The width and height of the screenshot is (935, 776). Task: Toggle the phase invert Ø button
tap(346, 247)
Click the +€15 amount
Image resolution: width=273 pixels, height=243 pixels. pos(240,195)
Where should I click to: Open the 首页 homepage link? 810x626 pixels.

...

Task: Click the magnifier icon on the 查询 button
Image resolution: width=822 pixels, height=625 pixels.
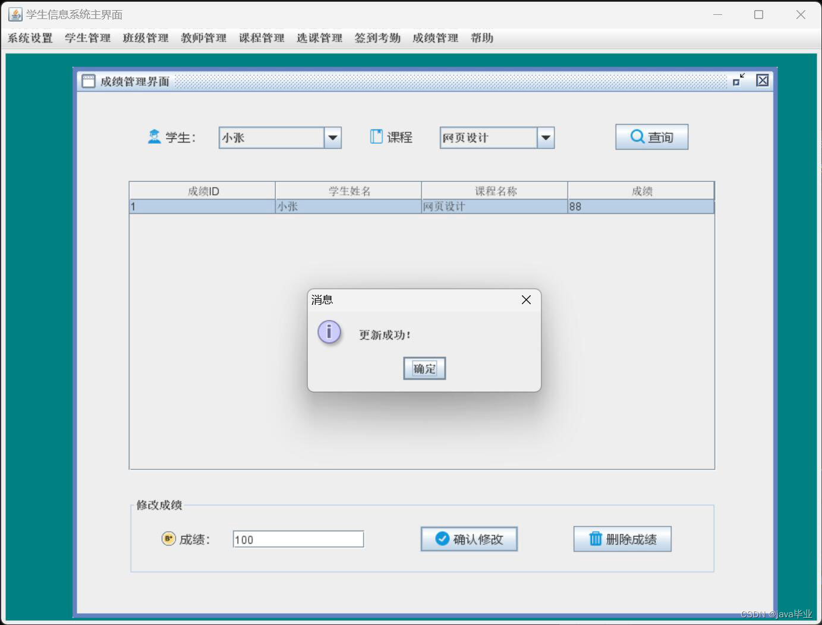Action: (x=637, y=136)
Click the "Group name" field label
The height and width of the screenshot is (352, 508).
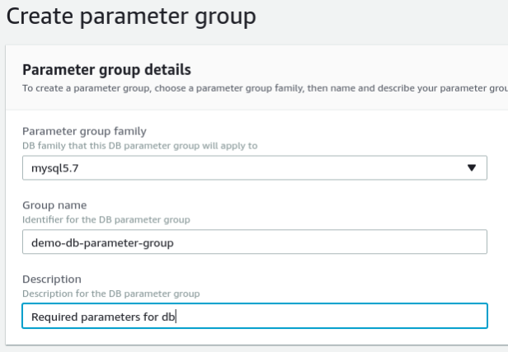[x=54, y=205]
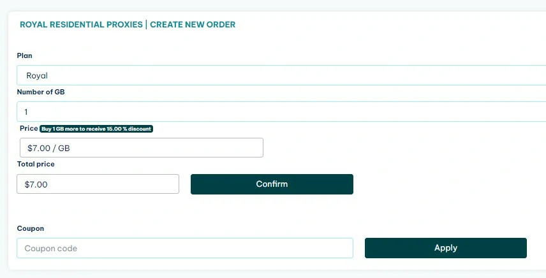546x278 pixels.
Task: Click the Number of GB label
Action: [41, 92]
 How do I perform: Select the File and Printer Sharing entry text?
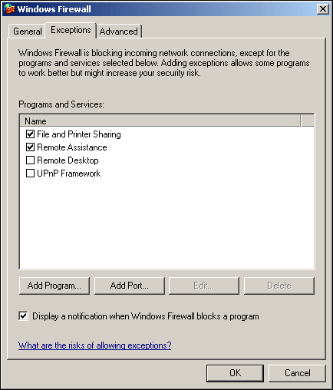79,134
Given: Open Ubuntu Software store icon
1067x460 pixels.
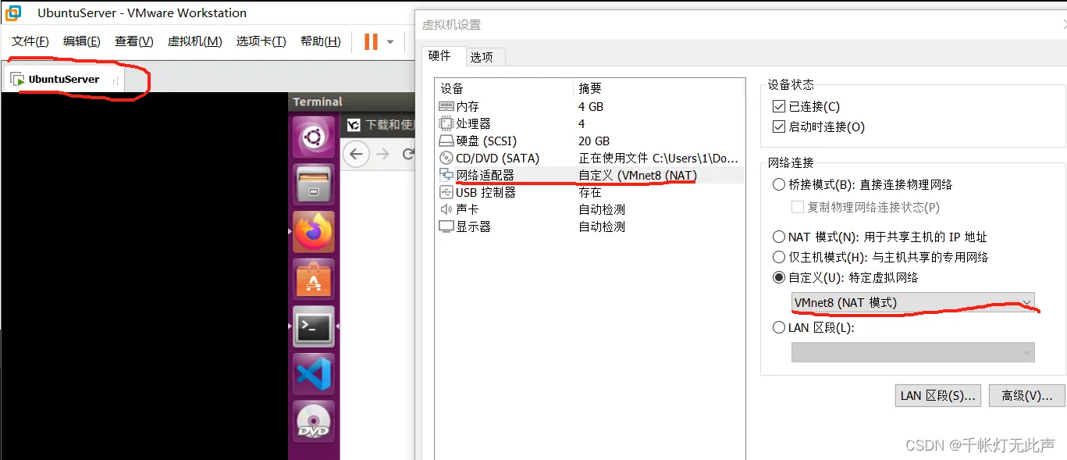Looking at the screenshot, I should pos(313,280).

§ TASK REQUIREMENTS
Where a line of the entries contains "icon", report that line.

§ RESPONSE BELOW
Task: Click the magnifier icon on the 查询 button
Given: Open Ubuntu Software store icon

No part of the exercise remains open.